Full-time home education does not suit everyone; and where both parents must work for financial reasons, it’s not always practical. But in most countries it’s an increasingly viable way of ensuring that children are truly educated according to ‘age, ability and aptitude’, as the UK education law requires.

Research has long established that most children educated at home not only learn faster and more effectively, but are better able to socialise with people of all ages and backgrounds than those artificially limited, day by day, to mixing only with children born in the same year. For children with learning difficulties, or who have some kind of physical disability - and, indeed, for those who are highly gifted in any respect - education at home has every advantage over mainstream schooling.

Sadly, the law about compulsory schooling in Cyprus appears to be tightening even for ex-pats. The Ministry of Education seems reluctant to give exemption from school, even in cases where children are clearly at an advantage learning at home. Yet more and more people are becoming dissatisfied with classroom learning and the negative ‘socialisation’ that takes place in so many schools.

Cyprus is near the bottom of the European educational leagues. Compulsory schooling is not proving successful; yet people are sending their children not only to kindergarten at four or five, but now to pre-school at three, or even younger. There seems to be a widespread belief that children should separate from their parents as early as possible, and that education can only take place in the classroom. Yet in countries with the most successful educational systems, children do not start any kind of formal education until they are about seven, with parents seen as the most important educators for at least the first several years of life.

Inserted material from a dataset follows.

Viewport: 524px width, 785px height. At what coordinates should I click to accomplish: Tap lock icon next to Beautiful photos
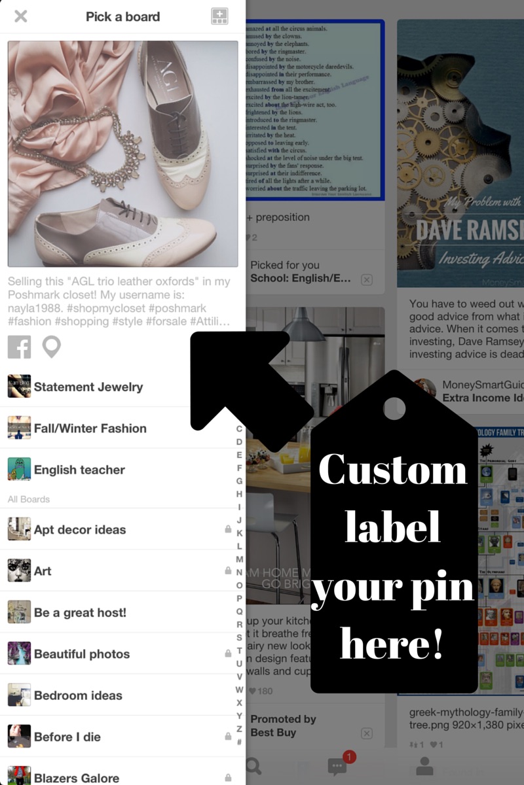pos(228,654)
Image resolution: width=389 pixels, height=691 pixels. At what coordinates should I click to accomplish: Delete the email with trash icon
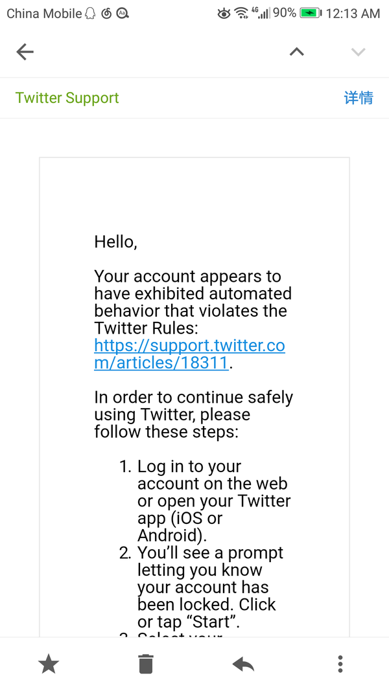[x=146, y=663]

Will the authorities in Cyprus ever allow parents to take back the full responsibility for their children’s education in the first five or six years of life, and beyond that if they choose, or will they continue in the production-line mentality, condemning anyone who prefers to think outside the box? As part of the European community, are you prepared to fight for the rights of your children and grandchildren to receive education which is truly appropriate to them at each stage, or will you continue to hand them over, dutifully, to institutions from the time they are potty-trained?